3

I am trying to find all the parameteres-values from a string with the following form:

pN  stands for the Nth parameter: it can be composed of the following chars:
    letters, numbers, and any char included in kSuportedNamesCharsRegEx
vNX for the the Xnt component of the value of the Nth parameter
    vNX accepts arithmetical expressions. Therefore I have constructed kSuportedValuesCharsRegEx. Additionally, it could allow simple/nested list as the value.

Here is an example of the string to be parsed

p1 p2 =   (v21 +  v22)   p3=v31-v32    p4  p5=v5

where I should obtain "p1", "p2 = (v21 + v22)", "p3=v31-v32", "p4", "p5=v5"

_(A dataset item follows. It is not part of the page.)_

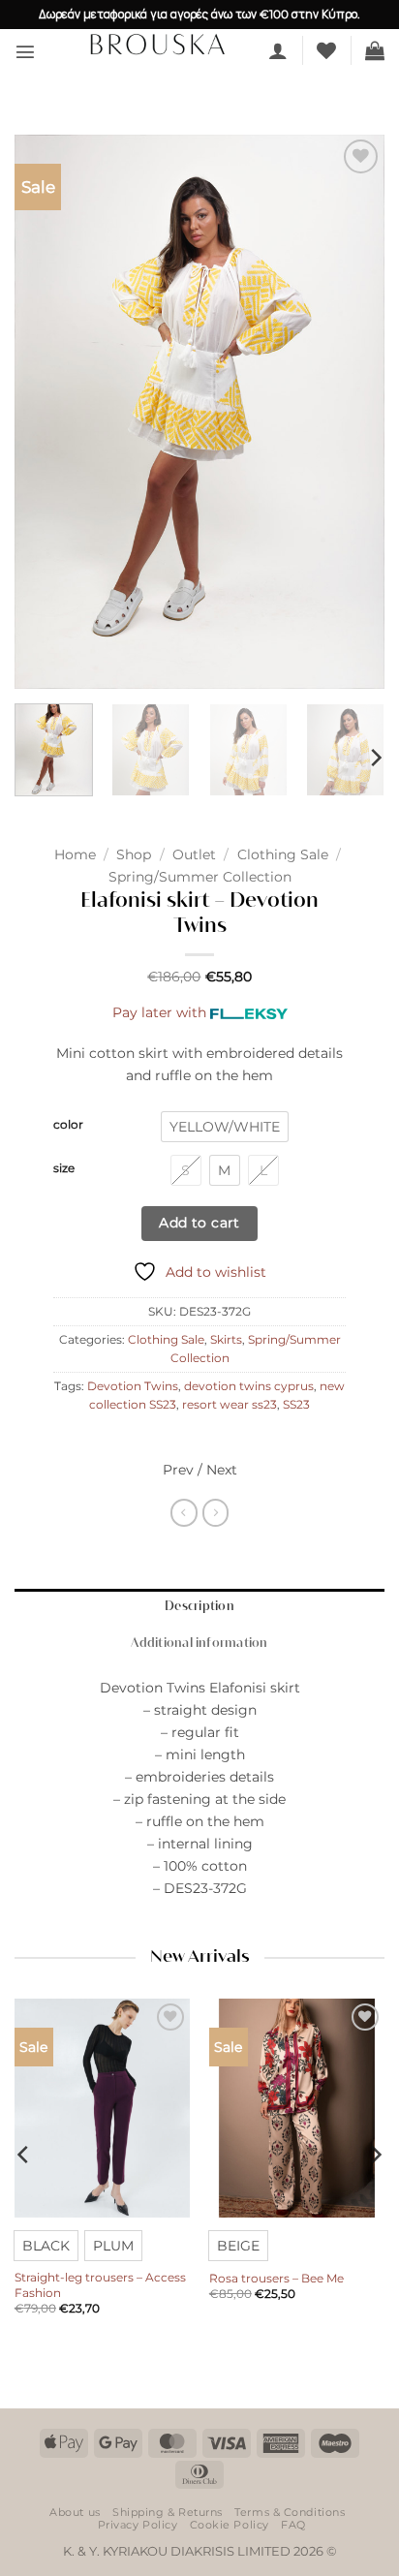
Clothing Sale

As it can be seen, the parameters may have or may not have a value. I am using c++ boost libraries (so I think I don't have available look behind). Till now, I onlye had to deal with parameters which have value, so I have been using the following:

static const std::string kSpecialCharsRegEx = "\\.\\{\\}\\(\\)\\\\\\*\\-\\+\\?\\|\\^\\$";
static const std::string kSuportedNamesCharsRegEx = "[A-Za-z0-9çÇñÑáÁéÉíÍóÓúÚ@%_:;,<>/"
    + kSpecialCharsRegEx + "]+";
static const std::string kSuportedValuesCharsRegEx   = "([\\s\"A-Za-z0-9çÇñÑáÁéÉíÍóÓúÚ@%_:;,<>/"
    + kSpecialCharsRegEx + "]|(==)|(>=)|(<=))+";
static const std::string kSimpleListRegEx    = "\\[" + kSuportedValuesCharsRegEx + "\\]";
static const std::string kDeepListRegEx  = "\\[(" + kSuportedValuesCharsRegEx + "|(" + kSimpleListRegEx + "))+\\]";
// Main idea
//static const std::string stackRegex = "\\w+\\s*=\\s*[\\w\\s]+(?=\\s+\\w+=)"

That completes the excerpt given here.